Essex batsman set to play for MCC in Abu Dhabi curtain-raiser, knowing it's all up for grabs this summer

Andrew Miller
Andrew Miller
15-Mar-2019
Tom Westley drives off the back foot  •  Getty Images

Tom Westley drives off the back foot  •  Getty Images

It's all up for grabs at the top of England's Test batting order. Yet another series has come and gone - this time a 2-1 defeat in the Caribbean - with none of the incumbents making a definitive case for retention going into this summer's Ashes.
Tom Westley knows that feeling well. It's been nigh on two years since Westley made the last of his five Test appearances in the summer of 2017. In nine innings against against South Africa and West Indies, he managed a solitary half-century at an average of 24.12 before being dropped for that winter's Ashes campaign.
But, having this week celebrated his 30th birthday on Essex's pre-season tour of Abu Dhabi, Westley has not given up hope of earning himself a second chance at Test level - especially with nearly four months of county cricket in which to hone his form before England's next Test engagement, against Ireland on July 24.
"It's quite exciting, not only for myself but a lot of county cricketers," Westley told ESPNcricinfo. "If an individual scores three, four, five hundreds early in the season, they are going to be spoken about to play for England. That's everyone's goal, and my goal personally is to play for England again, but the only way to do that is to score those runs."
Two years older and wiser, Westley has vowed that - whatever comes to pass - he will be truer to his own game this season than he was when he last got his opportunity with England.
"I just really regret not scoring more runs," he said. "There are a few technical things that I thought they would make me a better player. I changed my stance a little bit; I thought would help my balance. I changed my back-lift. Not huge changes, but things that I felt were important in order for me to be more successful at international level.
"Actually, in hindsight, I should have worked on what I was good at, and increased the intensity and the preparation around that, to elevate the player that I was by 10 percent, rather than try and be someone that you're not.

◆ Things to do
- 1) In the article on Tom Westley, who are England playing in their next Test, and on what date?
- 2) Reproduce word for word the part of the article on Tom Westley that begins at the words "Essex batsman set" and ends after "winter's Ashes campaign.".

◆ Supplied entries

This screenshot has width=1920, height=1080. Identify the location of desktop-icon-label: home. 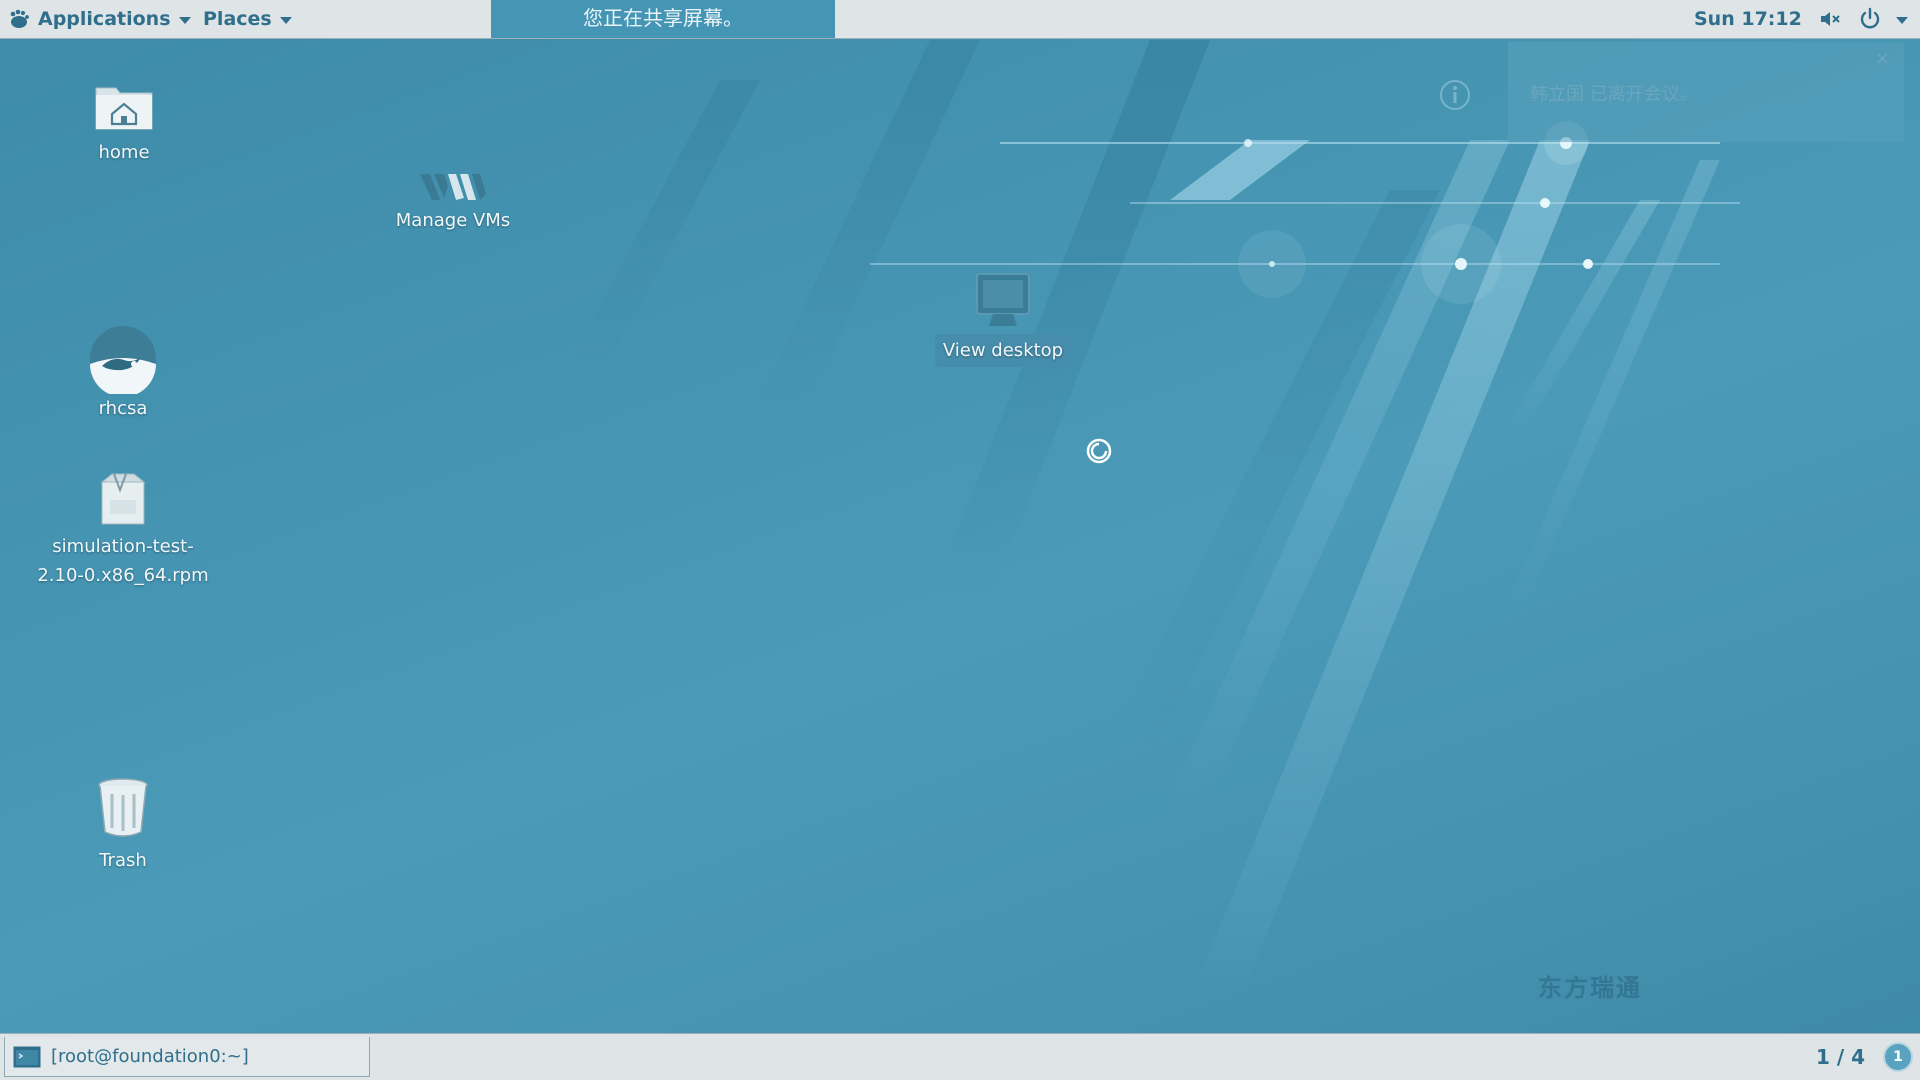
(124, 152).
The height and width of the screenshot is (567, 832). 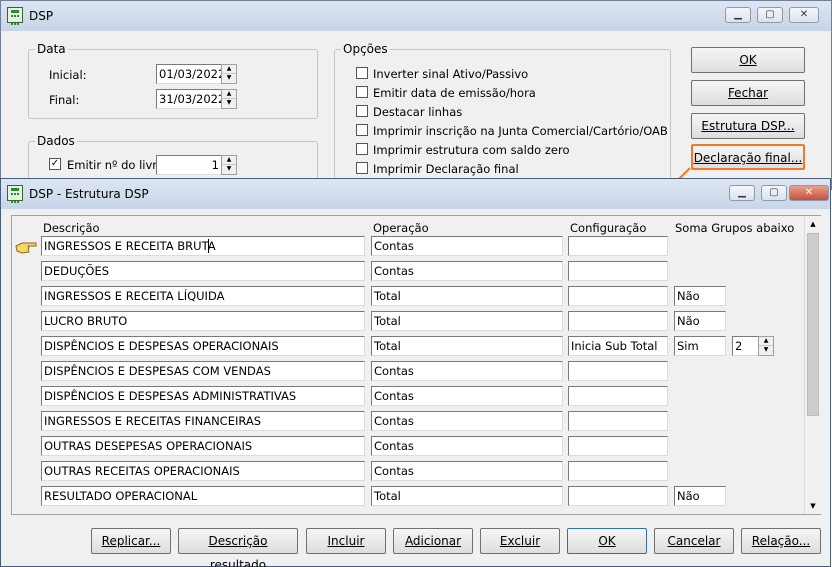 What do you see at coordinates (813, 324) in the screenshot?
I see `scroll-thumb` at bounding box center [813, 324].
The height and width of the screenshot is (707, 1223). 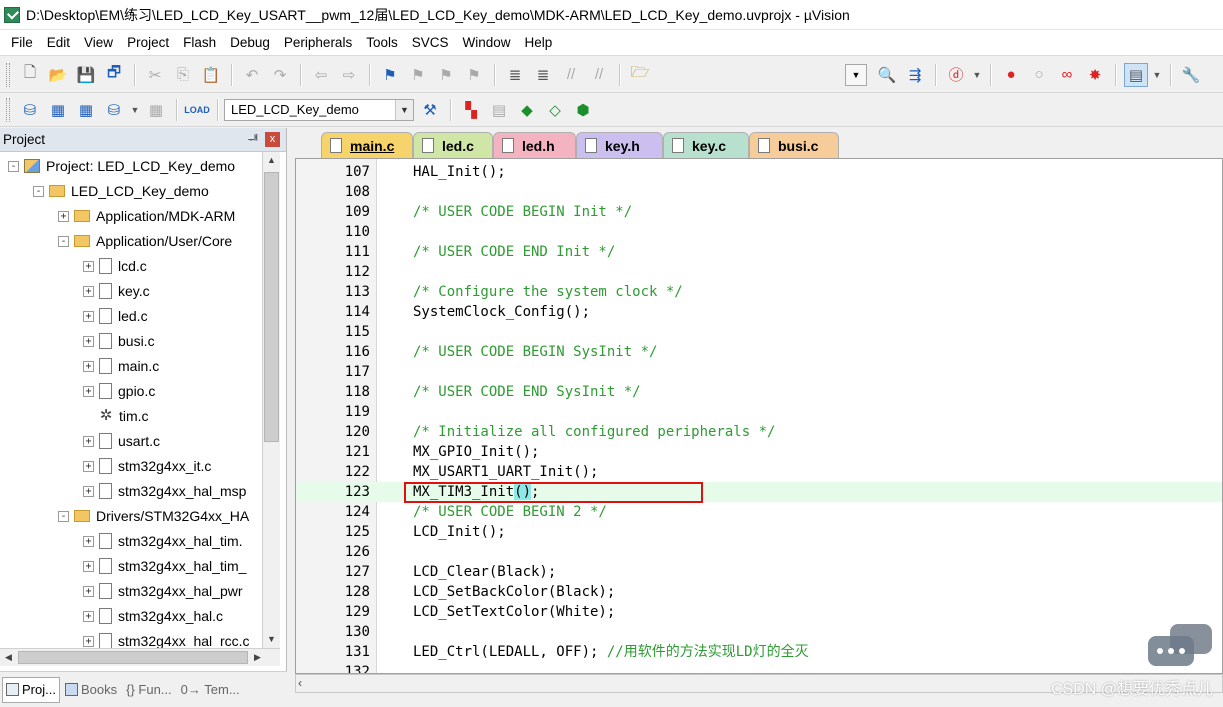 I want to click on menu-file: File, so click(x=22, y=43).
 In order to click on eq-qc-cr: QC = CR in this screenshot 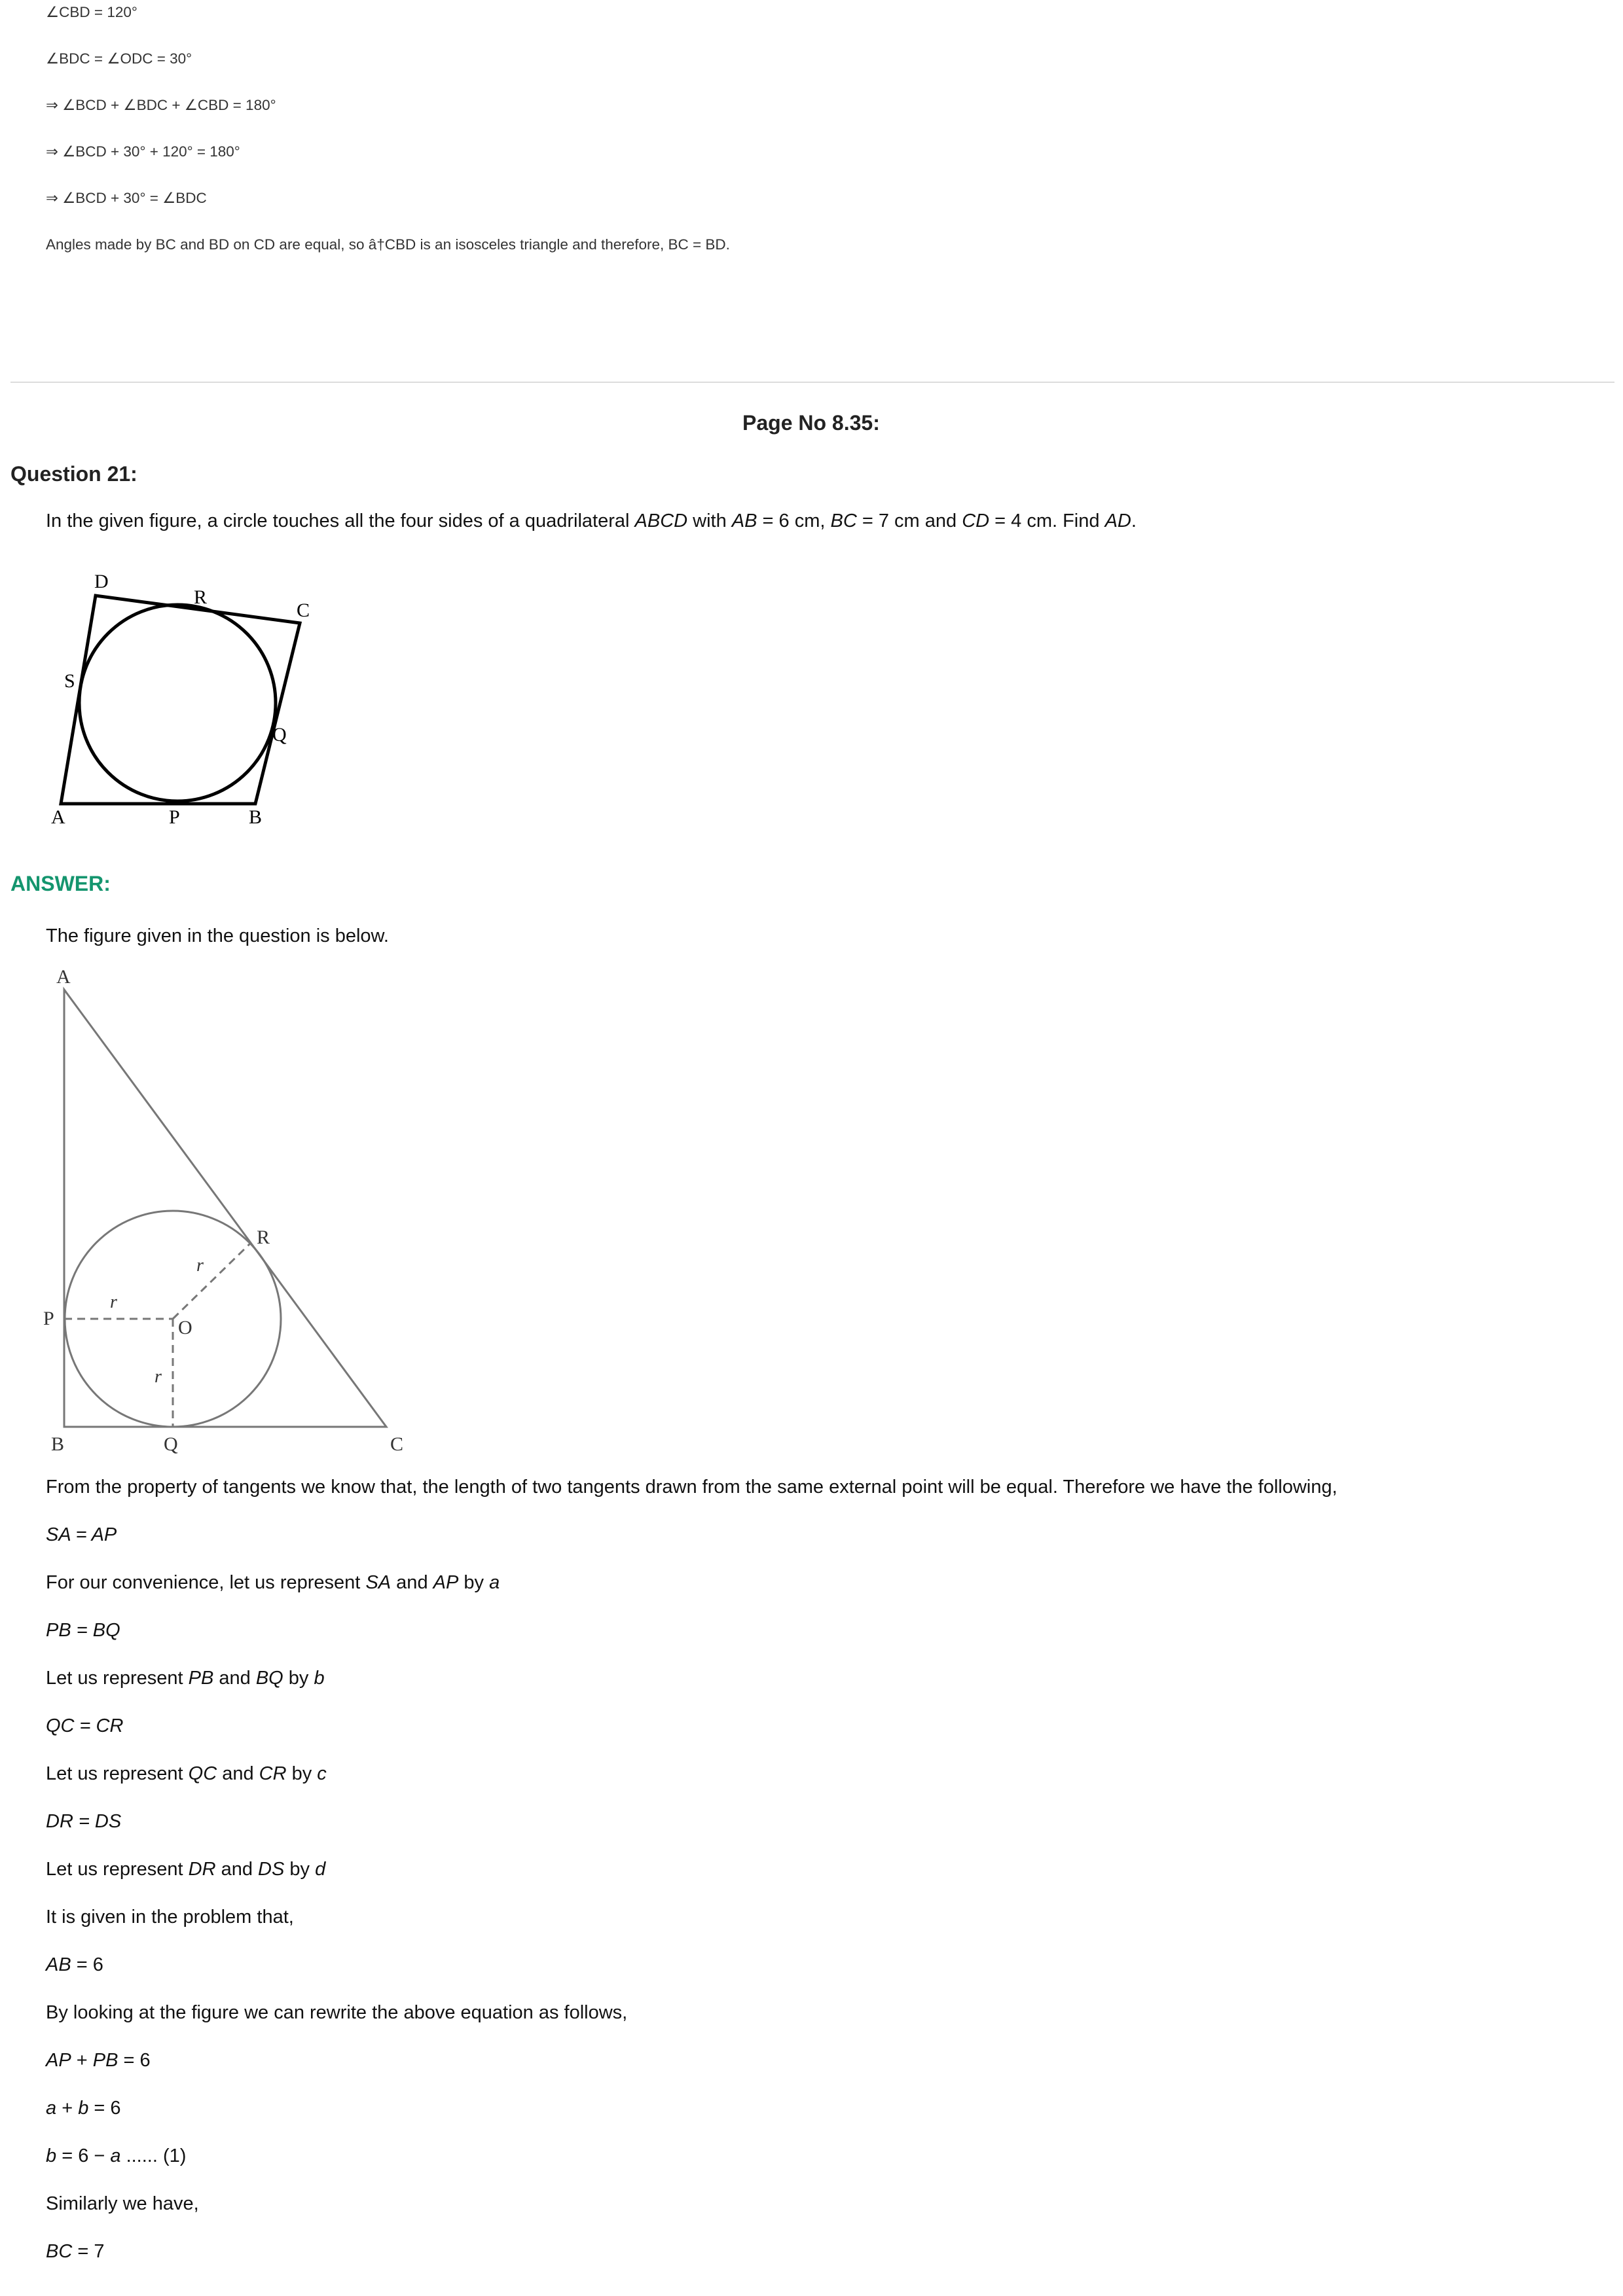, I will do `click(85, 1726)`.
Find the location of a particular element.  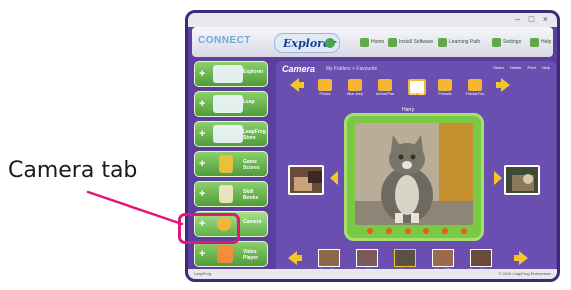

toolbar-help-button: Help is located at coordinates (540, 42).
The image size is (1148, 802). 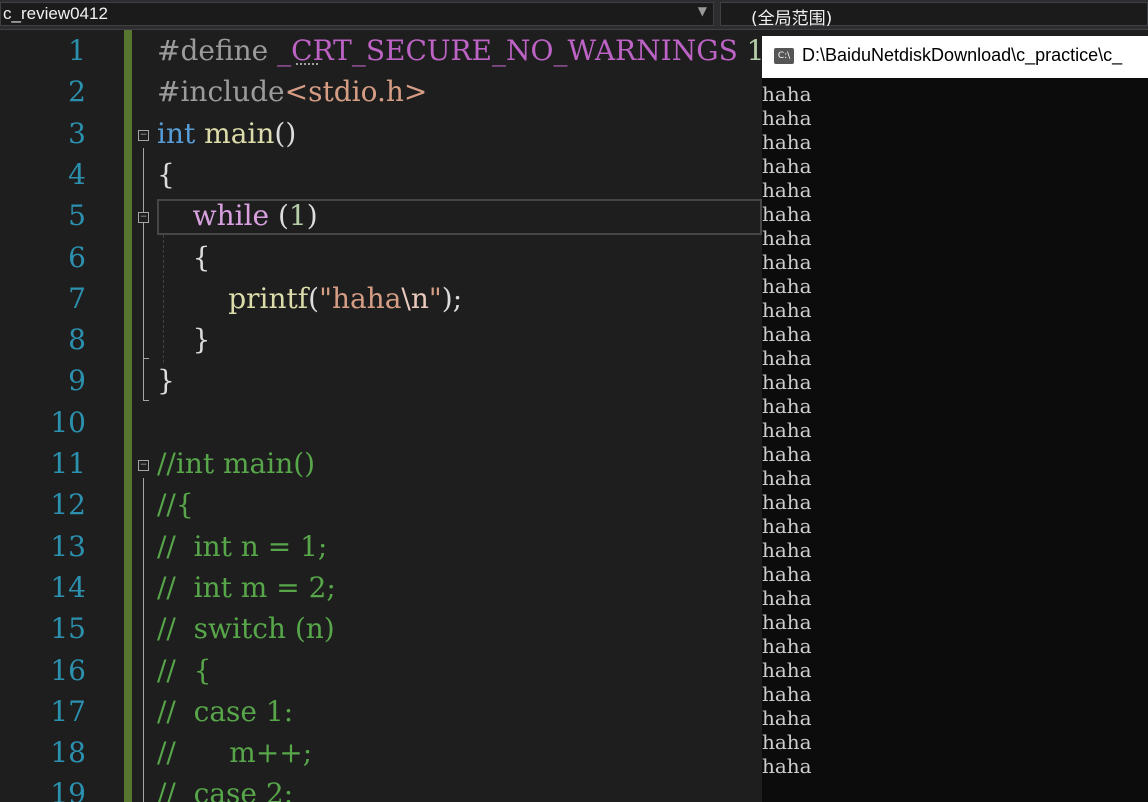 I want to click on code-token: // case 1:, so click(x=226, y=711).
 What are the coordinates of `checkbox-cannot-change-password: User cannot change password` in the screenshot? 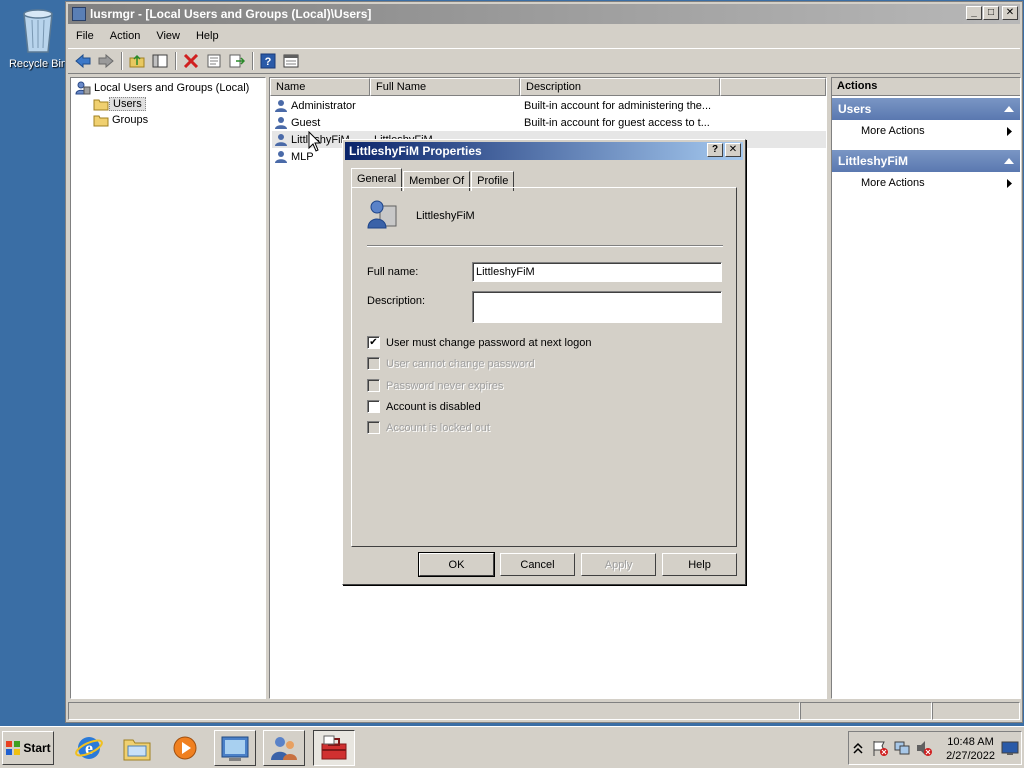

◆ Results of the tasks
- 1) Ireland, on July 24.

- 2)
Essex batsman set to play for MCC in Abu Dhabi curtain-raiser, knowing it's all up for grabs this summer

Andrew Miller
Andrew Miller
15-Mar-2019
Tom Westley drives off the back foot  •  Getty Images

Tom Westley drives off the back foot  •  Getty Images

It's all up for grabs at the top of England's Test batting order. Yet another series has come and gone - this time a 2-1 defeat in the Caribbean - with none of the incumbents making a definitive case for retention going into this summer's Ashes.
Tom Westley knows that feeling well. It's been nigh on two years since Westley made the last of his five Test appearances in the summer of 2017. In nine innings against against South Africa and West Indies, he managed a solitary half-century at an average of 24.12 before being dropped for that winter's Ashes campaign.